→ Exercise prompt
Please return, with no alterations, the lines below from the very first through the one that contains "INSIDE YTN (56, 1785)".

-=-=-

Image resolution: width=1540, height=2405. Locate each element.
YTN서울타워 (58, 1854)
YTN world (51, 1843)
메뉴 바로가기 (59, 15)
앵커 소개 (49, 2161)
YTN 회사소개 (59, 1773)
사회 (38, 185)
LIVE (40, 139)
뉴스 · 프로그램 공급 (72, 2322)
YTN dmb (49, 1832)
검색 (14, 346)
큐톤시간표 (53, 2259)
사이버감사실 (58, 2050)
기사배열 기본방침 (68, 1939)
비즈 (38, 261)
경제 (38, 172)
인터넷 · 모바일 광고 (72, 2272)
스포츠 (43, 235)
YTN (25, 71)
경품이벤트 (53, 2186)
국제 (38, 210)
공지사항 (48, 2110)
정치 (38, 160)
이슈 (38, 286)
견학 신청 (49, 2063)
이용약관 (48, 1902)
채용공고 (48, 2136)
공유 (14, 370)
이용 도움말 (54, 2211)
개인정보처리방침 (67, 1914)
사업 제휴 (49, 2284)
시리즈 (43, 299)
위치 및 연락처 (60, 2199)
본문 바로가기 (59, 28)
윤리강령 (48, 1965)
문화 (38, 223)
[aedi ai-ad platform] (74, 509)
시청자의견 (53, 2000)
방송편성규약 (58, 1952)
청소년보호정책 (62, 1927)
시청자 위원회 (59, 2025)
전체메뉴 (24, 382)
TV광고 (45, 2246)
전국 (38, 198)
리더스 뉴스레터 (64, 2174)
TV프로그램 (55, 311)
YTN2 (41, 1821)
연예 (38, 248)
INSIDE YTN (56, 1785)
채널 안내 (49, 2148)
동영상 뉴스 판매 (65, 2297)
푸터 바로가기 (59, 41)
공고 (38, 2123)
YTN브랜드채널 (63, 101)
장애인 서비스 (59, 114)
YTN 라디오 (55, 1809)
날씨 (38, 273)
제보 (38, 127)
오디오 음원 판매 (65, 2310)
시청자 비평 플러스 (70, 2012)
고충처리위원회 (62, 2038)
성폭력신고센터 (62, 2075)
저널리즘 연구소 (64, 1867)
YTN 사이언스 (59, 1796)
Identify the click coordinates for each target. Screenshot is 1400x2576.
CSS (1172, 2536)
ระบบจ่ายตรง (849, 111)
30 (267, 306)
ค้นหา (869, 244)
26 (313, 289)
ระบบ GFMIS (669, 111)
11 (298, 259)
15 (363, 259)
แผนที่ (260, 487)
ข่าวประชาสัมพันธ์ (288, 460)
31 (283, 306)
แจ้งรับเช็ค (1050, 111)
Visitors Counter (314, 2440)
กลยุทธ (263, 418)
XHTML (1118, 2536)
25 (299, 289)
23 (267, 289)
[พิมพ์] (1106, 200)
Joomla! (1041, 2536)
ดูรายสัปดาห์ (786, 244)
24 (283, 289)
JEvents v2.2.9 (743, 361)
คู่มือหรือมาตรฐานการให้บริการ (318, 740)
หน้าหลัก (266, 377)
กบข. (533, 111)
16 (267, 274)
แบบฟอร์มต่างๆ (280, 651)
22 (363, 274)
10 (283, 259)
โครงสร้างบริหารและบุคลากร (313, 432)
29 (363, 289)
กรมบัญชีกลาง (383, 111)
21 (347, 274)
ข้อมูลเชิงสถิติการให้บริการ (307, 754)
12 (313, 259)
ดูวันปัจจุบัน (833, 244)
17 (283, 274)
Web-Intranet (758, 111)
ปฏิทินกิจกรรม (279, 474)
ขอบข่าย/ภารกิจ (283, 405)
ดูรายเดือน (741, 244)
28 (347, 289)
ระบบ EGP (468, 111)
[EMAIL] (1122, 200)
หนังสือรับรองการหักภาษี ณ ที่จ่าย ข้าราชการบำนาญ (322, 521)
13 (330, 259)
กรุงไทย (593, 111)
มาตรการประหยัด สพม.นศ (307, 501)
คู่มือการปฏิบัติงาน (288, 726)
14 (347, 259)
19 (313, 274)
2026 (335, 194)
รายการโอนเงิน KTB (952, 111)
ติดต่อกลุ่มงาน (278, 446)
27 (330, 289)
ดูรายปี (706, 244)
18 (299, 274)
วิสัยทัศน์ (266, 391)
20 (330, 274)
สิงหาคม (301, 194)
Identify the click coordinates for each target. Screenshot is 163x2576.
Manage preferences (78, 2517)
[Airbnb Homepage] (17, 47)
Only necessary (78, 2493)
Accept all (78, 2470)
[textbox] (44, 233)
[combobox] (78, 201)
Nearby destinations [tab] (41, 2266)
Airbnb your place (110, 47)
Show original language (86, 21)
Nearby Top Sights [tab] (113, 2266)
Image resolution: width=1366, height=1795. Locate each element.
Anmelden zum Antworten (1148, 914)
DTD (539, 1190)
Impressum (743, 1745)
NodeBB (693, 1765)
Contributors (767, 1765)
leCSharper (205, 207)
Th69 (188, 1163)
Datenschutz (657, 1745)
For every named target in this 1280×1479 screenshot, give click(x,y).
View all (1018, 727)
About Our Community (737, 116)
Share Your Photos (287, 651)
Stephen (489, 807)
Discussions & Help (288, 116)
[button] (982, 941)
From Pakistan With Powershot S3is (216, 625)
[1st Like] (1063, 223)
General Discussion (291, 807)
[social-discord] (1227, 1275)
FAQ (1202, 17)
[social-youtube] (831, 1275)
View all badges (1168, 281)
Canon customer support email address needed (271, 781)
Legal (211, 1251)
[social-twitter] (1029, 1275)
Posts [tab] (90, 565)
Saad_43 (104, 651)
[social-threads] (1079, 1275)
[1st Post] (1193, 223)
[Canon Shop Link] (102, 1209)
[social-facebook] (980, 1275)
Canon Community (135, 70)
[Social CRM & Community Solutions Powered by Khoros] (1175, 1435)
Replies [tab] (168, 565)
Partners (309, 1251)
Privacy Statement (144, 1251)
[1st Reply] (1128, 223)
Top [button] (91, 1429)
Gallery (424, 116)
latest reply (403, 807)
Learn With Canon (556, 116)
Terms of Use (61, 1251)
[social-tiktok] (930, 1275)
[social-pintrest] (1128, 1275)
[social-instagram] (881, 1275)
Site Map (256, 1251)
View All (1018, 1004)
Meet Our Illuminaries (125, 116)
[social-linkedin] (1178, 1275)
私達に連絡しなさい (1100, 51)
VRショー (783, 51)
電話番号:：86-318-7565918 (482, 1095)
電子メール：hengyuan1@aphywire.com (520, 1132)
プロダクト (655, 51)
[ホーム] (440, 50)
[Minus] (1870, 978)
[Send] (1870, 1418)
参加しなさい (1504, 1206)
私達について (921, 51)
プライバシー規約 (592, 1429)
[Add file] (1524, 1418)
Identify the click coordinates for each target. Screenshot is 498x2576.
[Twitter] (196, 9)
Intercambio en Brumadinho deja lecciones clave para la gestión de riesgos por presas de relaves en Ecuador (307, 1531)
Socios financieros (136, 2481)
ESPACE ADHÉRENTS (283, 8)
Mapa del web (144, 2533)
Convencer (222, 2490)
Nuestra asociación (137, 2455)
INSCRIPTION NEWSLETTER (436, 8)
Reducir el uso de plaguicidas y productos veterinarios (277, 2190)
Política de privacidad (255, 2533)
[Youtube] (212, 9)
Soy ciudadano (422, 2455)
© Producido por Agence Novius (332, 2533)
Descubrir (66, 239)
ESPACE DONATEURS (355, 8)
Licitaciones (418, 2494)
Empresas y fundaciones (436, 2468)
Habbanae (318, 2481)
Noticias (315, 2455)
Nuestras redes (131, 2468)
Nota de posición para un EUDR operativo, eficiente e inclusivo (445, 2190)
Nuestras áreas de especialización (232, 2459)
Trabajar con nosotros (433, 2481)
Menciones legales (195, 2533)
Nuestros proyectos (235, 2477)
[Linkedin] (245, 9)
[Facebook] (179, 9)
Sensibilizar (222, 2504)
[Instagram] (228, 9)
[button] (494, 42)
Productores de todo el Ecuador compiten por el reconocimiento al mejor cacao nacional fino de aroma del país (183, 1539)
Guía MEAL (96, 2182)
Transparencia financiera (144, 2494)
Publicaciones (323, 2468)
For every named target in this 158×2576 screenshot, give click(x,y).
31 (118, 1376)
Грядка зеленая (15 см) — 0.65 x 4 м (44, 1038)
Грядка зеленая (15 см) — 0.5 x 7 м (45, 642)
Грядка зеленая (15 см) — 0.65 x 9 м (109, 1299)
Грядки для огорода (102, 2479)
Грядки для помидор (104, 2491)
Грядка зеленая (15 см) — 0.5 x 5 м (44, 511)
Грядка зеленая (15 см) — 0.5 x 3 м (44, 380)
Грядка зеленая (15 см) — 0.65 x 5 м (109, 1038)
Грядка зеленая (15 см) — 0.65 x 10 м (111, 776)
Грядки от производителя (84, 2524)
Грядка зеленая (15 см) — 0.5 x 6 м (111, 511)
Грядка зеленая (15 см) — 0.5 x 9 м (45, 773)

-=-=-

→ Result for this task
Image resolution: width=1540, height=2405. Locate each element.
YTN서울타워 (58, 1854)
YTN world (51, 1843)
메뉴 바로가기 (59, 15)
앵커 소개 (49, 2161)
YTN 회사소개 (59, 1773)
사회 (38, 185)
LIVE (40, 139)
뉴스 · 프로그램 공급 (72, 2322)
YTN dmb (49, 1832)
검색 (14, 346)
큐톤시간표 (53, 2259)
사이버감사실 (58, 2050)
기사배열 기본방침 (68, 1939)
비즈 (38, 261)
경제 (38, 172)
인터넷 · 모바일 광고 (72, 2272)
스포츠 (43, 235)
YTN (25, 71)
경품이벤트 (53, 2186)
국제 (38, 210)
공지사항 (48, 2110)
정치 (38, 160)
이슈 (38, 286)
견학 신청 (49, 2063)
이용약관 (48, 1902)
채용공고 (48, 2136)
공유 (14, 370)
이용 도움말 (54, 2211)
개인정보처리방침 (67, 1914)
사업 제휴 (49, 2284)
시리즈 (43, 299)
위치 및 연락처 (60, 2199)
본문 바로가기 (59, 28)
윤리강령 (48, 1965)
문화 (38, 223)
[aedi ai-ad platform] (74, 509)
시청자의견 (53, 2000)
방송편성규약 (58, 1952)
청소년보호정책 (62, 1927)
시청자 위원회 (59, 2025)
전체메뉴 (24, 382)
TV광고 (45, 2246)
전국 (38, 198)
리더스 뉴스레터 (64, 2174)
TV프로그램 (55, 311)
YTN2 (41, 1821)
연예 (38, 248)
INSIDE YTN (56, 1785)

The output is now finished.